* [Exercise inputs]:
====
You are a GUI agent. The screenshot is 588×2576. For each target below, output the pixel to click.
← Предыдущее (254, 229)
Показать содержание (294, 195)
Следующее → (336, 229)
====
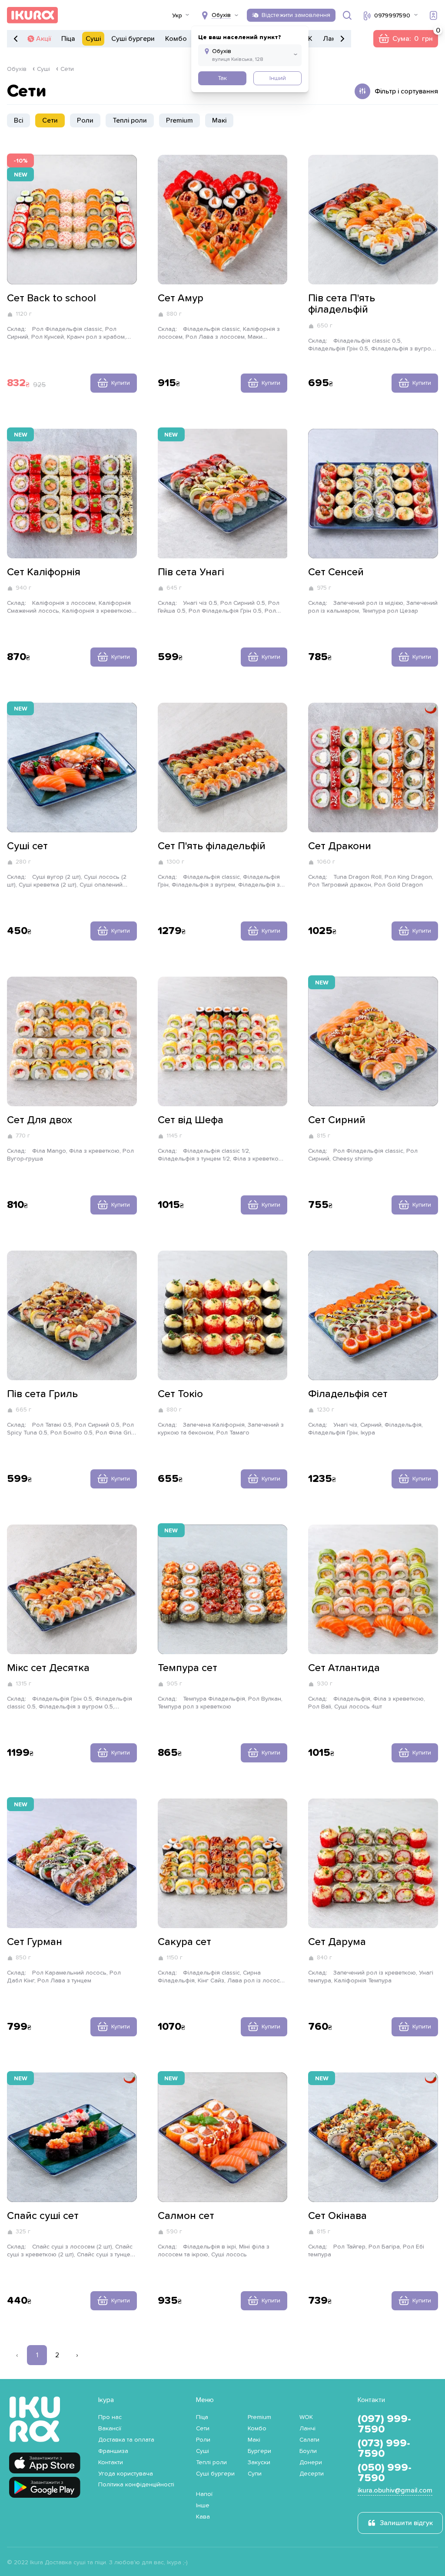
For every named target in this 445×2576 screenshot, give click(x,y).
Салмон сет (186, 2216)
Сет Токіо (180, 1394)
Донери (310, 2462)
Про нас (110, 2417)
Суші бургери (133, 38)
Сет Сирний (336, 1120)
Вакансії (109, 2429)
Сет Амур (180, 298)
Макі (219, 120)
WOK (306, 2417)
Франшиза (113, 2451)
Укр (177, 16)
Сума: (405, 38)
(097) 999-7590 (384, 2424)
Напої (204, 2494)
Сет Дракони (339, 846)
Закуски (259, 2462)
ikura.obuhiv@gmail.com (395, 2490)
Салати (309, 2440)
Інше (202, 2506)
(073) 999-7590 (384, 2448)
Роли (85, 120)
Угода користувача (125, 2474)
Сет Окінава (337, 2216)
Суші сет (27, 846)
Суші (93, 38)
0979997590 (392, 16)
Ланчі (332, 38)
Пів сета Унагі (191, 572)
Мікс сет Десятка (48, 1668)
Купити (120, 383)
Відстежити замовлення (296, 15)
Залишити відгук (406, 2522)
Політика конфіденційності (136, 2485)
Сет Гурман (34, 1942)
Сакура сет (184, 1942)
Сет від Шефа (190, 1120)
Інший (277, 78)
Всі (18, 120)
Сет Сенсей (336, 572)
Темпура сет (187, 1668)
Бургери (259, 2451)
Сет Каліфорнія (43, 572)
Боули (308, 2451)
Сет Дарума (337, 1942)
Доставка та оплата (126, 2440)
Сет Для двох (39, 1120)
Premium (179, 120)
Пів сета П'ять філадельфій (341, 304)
====
* [Work instructions]:
Please copy the lines in the records above between the one holding "Сет Амур (180, 298)" and the one holding "Всі (18, 120)", inclusive, exactly and with no other line.

* [Task answer]:
Сет Амур (180, 298)
Макі (219, 120)
WOK (306, 2417)
Франшиза (113, 2451)
Укр (177, 16)
Сума: (405, 38)
(097) 999-7590 (384, 2424)
Напої (204, 2494)
Сет Дракони (339, 846)
Закуски (259, 2462)
ikura.obuhiv@gmail.com (395, 2490)
Салати (309, 2440)
Інше (202, 2506)
(073) 999-7590 (384, 2448)
Роли (85, 120)
Угода користувача (125, 2474)
Сет Окінава (337, 2216)
Суші сет (27, 846)
Суші (93, 38)
0979997590 (392, 16)
Ланчі (332, 38)
Пів сета Унагі (191, 572)
Мікс сет Десятка (48, 1668)
Купити (120, 383)
Відстежити замовлення (296, 15)
Залишити відгук (406, 2522)
Політика конфіденційності (136, 2485)
Сет Гурман (34, 1942)
Сакура сет (184, 1942)
Сет від Шефа (190, 1120)
Інший (277, 78)
Всі (18, 120)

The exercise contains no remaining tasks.